Another Cinderella story...LOL... I thought it was a job...now I realize it was therapy again!!! That is why I learned to iron so young and was only allowed to iron with my obpi hand... I was a bit older but had to iron hankies and scarfs and pillow cases as I got older.... darn she got me again to move... I was a tough one after a while I did not want to be told to move my arm... so my Mom put me to work.... LOL... and I thought I put one over on her...duh...
Kath
Re: I would like to talk with parents who...
Hi Guest, We didn't know that surgery was even an option until Brittney was about eight years old. Her therapists and specialists we had seen up until then had never mentioned the surgeries being done. I know that if she would have been born years later (with the surgeries they are offering now) she would have been recommended for primary and most likely many more surgeries because she had no bicep or much else for so long. I remember at 4 months old she could lift her straight arm off of the ground about 2" when she was on her back and we were so excited - bicep was not there at all yet to give you some idea of her injury. Her progress was slow but fairly steady. We went to TCH when she was eight years old because we wanted to find out more about the options we had heard about - and the mod quad, caps, and bicep lengthening were all recommended. We were told "She'd be no worse off" after surgery - but after more specific questions about what possible losses she could have we decided against surgery. (I think we had different ideas of "no worse off") She is happy with her function level right now. She did not want to have any surgeries. There are things that she would like to be able to do - but surgery doesn't guarantee that will happen and the sacrifices she would have to make - like quiting all of the sports and activities she's in - to have surgery, be immobilized and then later start up on a tough therapy schedule that might or might not improve her function and could cause her to lose function, the frustration of it all for her - didn't seem like a good move since she didn't want the surgeries anyway. Continuing her normal childhood seems like our best option right now - and hopefully when she's older there will be all sorts of new techniques available to help her if she's interested.

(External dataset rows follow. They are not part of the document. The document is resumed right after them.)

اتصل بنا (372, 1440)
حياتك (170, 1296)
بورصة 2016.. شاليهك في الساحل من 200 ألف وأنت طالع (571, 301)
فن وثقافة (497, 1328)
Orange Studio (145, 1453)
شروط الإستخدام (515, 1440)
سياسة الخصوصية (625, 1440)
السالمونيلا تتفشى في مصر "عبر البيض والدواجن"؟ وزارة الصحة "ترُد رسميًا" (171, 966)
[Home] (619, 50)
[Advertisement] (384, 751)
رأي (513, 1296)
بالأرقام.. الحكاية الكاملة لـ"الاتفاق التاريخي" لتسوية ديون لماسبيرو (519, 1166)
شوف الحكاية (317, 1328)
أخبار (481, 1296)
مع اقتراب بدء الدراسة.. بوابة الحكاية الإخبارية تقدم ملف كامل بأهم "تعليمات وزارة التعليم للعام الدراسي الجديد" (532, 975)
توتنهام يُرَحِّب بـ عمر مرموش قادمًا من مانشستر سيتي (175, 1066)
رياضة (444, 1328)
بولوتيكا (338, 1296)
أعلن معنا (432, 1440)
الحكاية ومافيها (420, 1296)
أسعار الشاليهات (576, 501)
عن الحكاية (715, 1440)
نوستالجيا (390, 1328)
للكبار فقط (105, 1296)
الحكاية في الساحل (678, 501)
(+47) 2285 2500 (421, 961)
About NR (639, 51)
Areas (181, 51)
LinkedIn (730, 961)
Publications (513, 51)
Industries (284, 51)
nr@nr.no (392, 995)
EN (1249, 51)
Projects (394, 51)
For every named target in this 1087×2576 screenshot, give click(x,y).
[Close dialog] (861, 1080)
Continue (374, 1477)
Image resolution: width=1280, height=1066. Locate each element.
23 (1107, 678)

I hope I answered everything - please ask more questions if you'd like,
Christy
I hope I answered everything - please ask more questions if you'd like,
Christy
Re: I would like to talk with parents who...
Poor Cinderella! Kath - I love hearing about ways your Mom got you to keep your arm moving - and still has you moving it! I wish we had a clothes line - that is a great idea. I wonder when Britt will figure me out!